日立システムズエンジニアリングサービス(帆足明典社長)と日立システムズ(高橋直也社長)は、仮想デスクトップ環境でセキュアにUSBデバイスを管理・利用できるソリューション「仮想デスクトップ USBデバイス統合管理ソリューション」を、4月8日に発売した。

 同ソリューションは、仮想デスクトップ環境でUSBデバイスを利用する際の接続制限やアクセス管理、証跡管理を、より厳格にできるソリューション。TCSI(田口善一社長)のシンクライアント用仮想USBデバイス統合管理ソフト「VUMS(バムス)」を用い、仮想デスクトップ環境下の端末に接続するUSBデバイスを管理する。たとえば、USBメモリやスキャナ、プリンタ、ICカードリーダ、デジタルカメラなどのUSBデバイスについて、あらかじめ許可・登録したデバイスのみを利用可能にすることで、不正なUSBデバイスの接続を防止する。

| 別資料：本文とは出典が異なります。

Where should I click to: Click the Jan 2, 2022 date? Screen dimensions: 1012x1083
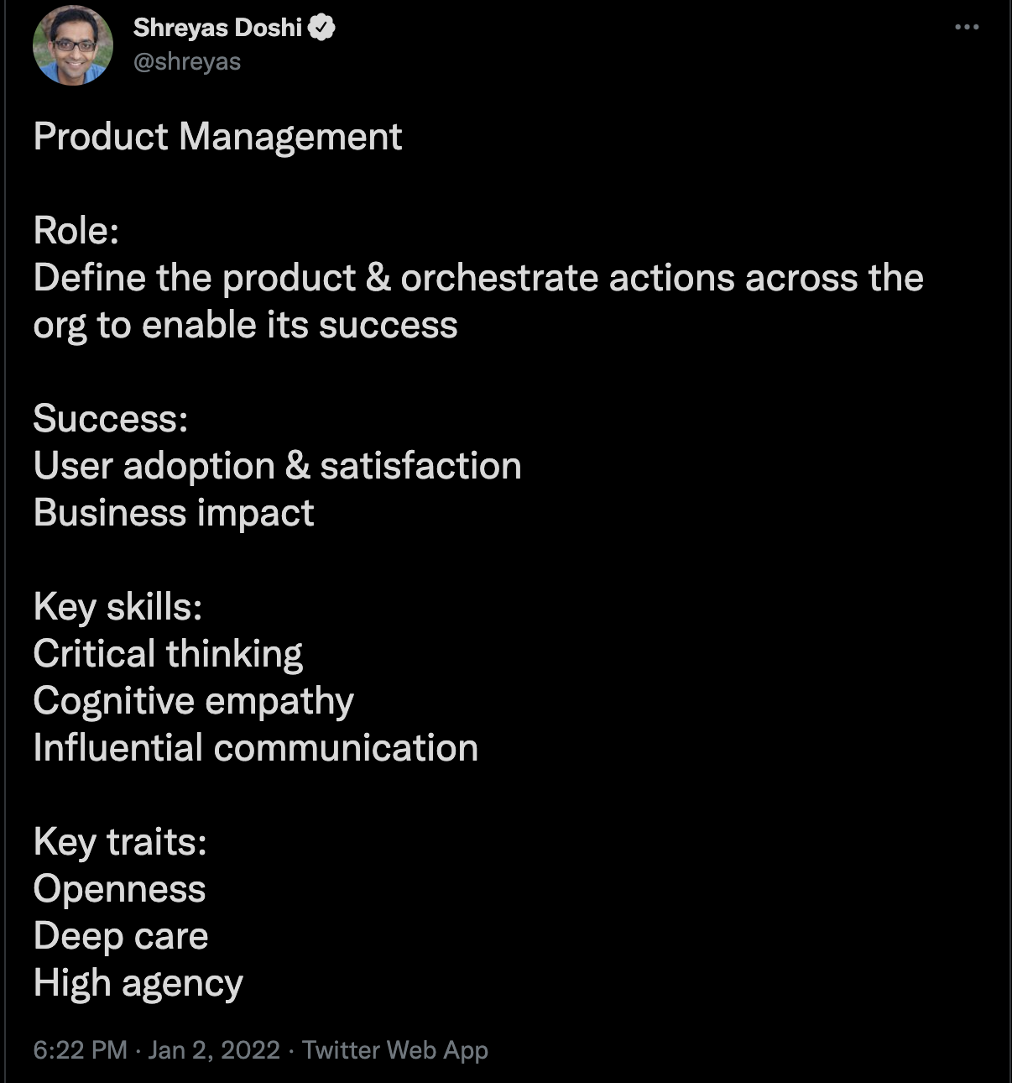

「VUMS」を活用した仮想デスクトップシステム概要図

 また、ユーザー別、ユーザーグループ別のきめ細かなアクセス制御や、詳細な証跡管理を行えるため、不正なファイル操作などを抑止できる。なお、USBデバイスの利用にあたって必要になるドライバ(プログラム)についても、端末ごとではなく、サーバー側で一元管理できる仕組みとなっているため、新しいデバイスの利用登録やユーザー権限の付与なども効率的に行える。顧客は、同ソリューションを利用することにより、端末環境を仮想デスクトップ端末に一元化でき、セキュリティの向上と業務効率向上の両立を実現できる。

 今後、日立システムズエンジニアリングサービスは、日立システムズ、地域グループ会社と連携し、仮想デスクトップ環境でのUSBデバイスの接続管理やアクセス管理、証跡管理に課題を抱える金融業や公共分野を中心に幅広い業種に向けて同ソリューションを拡販し、18年度末までに累計10億円の売り上げを目指す。